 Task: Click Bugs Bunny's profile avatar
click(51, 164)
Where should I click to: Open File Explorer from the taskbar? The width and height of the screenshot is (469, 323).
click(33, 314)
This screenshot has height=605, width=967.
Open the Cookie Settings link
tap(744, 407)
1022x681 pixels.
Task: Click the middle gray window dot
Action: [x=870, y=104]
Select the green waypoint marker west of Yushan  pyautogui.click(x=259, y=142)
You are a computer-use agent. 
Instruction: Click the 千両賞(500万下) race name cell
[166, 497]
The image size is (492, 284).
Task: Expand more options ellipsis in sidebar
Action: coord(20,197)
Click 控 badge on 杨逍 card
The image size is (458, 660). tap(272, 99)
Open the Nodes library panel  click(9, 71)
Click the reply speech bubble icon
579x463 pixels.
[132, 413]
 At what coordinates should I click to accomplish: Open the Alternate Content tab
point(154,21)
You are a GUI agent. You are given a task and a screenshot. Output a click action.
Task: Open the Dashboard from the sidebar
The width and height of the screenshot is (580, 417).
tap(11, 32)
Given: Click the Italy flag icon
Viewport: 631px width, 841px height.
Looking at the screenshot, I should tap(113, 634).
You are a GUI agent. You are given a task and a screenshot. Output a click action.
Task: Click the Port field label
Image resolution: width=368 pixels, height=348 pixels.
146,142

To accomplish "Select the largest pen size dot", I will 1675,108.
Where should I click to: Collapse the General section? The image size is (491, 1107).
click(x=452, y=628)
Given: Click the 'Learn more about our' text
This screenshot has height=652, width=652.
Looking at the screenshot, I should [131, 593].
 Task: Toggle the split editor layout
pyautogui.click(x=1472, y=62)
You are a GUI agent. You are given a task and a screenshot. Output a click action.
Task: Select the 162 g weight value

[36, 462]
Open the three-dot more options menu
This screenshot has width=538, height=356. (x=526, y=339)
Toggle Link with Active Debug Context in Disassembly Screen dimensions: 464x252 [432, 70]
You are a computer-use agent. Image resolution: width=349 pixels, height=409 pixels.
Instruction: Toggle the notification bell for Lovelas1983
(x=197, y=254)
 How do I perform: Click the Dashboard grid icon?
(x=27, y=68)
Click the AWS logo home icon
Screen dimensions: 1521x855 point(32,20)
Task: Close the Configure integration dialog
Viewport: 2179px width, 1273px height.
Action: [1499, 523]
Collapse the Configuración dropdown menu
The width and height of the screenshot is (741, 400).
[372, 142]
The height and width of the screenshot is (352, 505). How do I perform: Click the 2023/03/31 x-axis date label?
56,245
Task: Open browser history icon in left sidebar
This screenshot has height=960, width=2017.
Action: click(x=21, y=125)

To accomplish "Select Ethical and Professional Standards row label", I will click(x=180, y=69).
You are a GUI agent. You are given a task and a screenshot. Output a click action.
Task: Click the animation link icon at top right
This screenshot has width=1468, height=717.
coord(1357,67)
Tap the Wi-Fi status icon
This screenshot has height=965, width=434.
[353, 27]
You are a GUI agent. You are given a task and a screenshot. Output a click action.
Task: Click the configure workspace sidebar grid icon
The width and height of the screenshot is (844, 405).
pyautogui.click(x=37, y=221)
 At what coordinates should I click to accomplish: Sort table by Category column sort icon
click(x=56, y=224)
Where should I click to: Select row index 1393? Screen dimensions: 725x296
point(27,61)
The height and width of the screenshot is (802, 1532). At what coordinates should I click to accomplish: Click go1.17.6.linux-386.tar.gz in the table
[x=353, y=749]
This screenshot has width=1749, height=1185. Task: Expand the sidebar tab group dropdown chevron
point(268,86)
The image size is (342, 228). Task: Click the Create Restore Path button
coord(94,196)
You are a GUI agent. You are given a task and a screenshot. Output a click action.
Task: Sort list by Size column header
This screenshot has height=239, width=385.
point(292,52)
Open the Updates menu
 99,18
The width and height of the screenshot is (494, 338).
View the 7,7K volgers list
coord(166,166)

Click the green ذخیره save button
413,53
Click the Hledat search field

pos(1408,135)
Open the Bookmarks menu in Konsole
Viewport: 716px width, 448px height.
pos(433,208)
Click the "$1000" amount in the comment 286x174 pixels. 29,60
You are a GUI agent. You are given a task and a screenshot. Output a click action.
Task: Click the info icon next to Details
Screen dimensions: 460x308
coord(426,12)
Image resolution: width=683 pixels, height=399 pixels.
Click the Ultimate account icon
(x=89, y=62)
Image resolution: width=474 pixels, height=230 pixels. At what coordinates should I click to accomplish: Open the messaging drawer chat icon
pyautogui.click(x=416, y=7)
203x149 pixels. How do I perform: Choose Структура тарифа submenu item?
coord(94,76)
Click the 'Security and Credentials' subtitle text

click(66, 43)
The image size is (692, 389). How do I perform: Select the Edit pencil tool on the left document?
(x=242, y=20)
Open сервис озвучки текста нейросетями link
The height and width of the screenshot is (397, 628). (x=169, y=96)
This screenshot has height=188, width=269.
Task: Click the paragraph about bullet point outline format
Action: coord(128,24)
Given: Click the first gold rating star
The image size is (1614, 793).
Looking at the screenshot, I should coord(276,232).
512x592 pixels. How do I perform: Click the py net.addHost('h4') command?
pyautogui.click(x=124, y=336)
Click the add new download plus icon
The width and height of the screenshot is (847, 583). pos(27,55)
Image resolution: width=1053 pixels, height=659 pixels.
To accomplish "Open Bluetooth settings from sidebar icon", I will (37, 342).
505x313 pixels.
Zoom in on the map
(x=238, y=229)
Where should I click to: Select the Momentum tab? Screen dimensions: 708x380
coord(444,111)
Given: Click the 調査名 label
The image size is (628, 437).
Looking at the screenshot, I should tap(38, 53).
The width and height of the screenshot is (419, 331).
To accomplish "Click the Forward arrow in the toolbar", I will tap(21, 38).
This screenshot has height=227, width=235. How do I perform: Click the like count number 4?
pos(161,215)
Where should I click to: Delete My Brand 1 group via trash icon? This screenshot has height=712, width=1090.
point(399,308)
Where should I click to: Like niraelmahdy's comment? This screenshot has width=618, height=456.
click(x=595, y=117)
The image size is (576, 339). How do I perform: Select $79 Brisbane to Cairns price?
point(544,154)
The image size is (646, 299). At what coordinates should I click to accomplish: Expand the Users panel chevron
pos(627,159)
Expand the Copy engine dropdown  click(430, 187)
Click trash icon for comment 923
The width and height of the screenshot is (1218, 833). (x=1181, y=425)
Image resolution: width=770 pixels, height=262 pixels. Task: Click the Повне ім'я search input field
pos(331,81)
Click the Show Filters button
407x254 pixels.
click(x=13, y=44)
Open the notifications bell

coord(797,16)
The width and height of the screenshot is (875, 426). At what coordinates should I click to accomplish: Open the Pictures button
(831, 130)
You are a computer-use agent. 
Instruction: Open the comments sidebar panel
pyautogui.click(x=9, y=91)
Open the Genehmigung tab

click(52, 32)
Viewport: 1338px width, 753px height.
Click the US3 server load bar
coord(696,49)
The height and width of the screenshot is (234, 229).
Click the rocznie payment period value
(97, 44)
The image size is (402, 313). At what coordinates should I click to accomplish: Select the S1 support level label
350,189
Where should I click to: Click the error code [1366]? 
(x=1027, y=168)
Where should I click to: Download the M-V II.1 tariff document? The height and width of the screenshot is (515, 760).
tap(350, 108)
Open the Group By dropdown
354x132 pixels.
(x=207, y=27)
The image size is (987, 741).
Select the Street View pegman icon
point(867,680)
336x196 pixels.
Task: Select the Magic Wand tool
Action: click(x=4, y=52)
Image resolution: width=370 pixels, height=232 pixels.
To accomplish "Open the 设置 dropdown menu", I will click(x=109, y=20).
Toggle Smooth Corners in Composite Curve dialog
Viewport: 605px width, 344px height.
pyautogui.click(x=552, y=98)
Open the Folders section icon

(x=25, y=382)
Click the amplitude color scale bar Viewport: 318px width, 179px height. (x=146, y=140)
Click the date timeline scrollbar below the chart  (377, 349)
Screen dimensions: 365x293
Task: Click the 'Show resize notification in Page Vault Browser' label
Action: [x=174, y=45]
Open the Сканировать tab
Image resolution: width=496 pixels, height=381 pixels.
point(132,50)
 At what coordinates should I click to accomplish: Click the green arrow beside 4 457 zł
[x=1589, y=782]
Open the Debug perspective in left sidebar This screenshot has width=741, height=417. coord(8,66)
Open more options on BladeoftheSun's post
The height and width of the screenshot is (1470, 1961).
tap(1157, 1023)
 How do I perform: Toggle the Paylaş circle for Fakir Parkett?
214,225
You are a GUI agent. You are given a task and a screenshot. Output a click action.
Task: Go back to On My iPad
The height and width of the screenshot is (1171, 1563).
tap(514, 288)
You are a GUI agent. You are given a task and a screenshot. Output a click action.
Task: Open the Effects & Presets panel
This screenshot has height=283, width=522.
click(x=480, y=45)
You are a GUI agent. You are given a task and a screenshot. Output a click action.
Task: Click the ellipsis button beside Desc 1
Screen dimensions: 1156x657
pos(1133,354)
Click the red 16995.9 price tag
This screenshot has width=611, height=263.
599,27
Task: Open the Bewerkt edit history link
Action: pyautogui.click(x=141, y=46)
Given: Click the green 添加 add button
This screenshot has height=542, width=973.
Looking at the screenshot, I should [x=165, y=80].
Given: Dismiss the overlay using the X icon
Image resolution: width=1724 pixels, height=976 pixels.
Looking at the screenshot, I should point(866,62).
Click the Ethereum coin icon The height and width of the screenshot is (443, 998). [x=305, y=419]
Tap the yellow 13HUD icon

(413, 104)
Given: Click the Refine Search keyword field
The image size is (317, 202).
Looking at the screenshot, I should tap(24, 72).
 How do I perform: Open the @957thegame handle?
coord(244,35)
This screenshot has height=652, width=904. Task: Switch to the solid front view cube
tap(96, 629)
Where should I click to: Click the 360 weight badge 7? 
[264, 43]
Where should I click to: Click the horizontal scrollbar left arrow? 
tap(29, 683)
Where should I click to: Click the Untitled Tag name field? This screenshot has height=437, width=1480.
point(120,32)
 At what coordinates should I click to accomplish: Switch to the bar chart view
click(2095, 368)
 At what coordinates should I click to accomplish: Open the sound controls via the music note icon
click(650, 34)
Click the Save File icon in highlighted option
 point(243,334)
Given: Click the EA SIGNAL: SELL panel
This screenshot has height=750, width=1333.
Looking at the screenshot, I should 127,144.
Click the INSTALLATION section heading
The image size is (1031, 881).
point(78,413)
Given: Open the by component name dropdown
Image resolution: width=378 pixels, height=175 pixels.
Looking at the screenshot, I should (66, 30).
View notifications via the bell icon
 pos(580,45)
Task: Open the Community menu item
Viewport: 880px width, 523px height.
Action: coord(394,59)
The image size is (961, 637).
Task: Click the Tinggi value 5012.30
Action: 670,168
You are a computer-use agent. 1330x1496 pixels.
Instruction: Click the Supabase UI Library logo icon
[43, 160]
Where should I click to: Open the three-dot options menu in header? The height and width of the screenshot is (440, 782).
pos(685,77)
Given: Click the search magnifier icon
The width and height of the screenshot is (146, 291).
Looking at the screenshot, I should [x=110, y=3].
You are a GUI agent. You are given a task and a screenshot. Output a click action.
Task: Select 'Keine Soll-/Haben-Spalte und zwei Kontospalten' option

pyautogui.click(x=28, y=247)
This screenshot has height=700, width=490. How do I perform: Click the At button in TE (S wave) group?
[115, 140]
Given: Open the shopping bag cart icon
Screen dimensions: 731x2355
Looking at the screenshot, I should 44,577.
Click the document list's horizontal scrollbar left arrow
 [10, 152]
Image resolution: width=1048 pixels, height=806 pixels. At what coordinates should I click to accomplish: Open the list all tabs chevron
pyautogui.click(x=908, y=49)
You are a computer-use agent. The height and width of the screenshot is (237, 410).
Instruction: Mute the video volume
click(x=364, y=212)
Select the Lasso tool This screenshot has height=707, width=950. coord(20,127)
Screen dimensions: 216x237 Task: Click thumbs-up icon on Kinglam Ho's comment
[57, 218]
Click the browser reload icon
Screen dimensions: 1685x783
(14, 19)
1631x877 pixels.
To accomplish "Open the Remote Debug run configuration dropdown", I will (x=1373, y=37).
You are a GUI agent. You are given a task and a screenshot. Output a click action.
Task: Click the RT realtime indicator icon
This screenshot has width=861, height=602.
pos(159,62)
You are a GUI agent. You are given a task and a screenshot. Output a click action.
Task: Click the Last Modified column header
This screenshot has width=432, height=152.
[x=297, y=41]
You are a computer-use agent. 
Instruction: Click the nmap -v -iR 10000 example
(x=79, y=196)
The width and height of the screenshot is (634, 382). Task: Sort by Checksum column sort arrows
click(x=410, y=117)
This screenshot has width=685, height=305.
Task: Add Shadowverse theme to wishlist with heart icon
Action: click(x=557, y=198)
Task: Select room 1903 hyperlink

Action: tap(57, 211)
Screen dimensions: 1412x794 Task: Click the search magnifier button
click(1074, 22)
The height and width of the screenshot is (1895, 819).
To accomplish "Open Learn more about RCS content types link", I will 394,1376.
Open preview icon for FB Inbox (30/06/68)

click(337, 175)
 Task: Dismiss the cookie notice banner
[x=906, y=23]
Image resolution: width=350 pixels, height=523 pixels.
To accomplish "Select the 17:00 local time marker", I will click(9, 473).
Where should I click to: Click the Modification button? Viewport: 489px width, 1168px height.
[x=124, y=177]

■ PROMPT ■
Set out the rows from the line containing "Image resolution: width=770" through the line containing "coord(797,16)", both included, as a JSON list of strings with one string per line. Leave out any blank lines.

■ EXPECTED OUTPUT ■
[
  "Image resolution: width=770 pixels, height=262 pixels. Task: Click the Повне ім'я search input field",
  "pos(331,81)",
  "Click the Show Filters button",
  "407x254 pixels.",
  "click(x=13, y=44)",
  "Open the notifications bell",
  "coord(797,16)"
]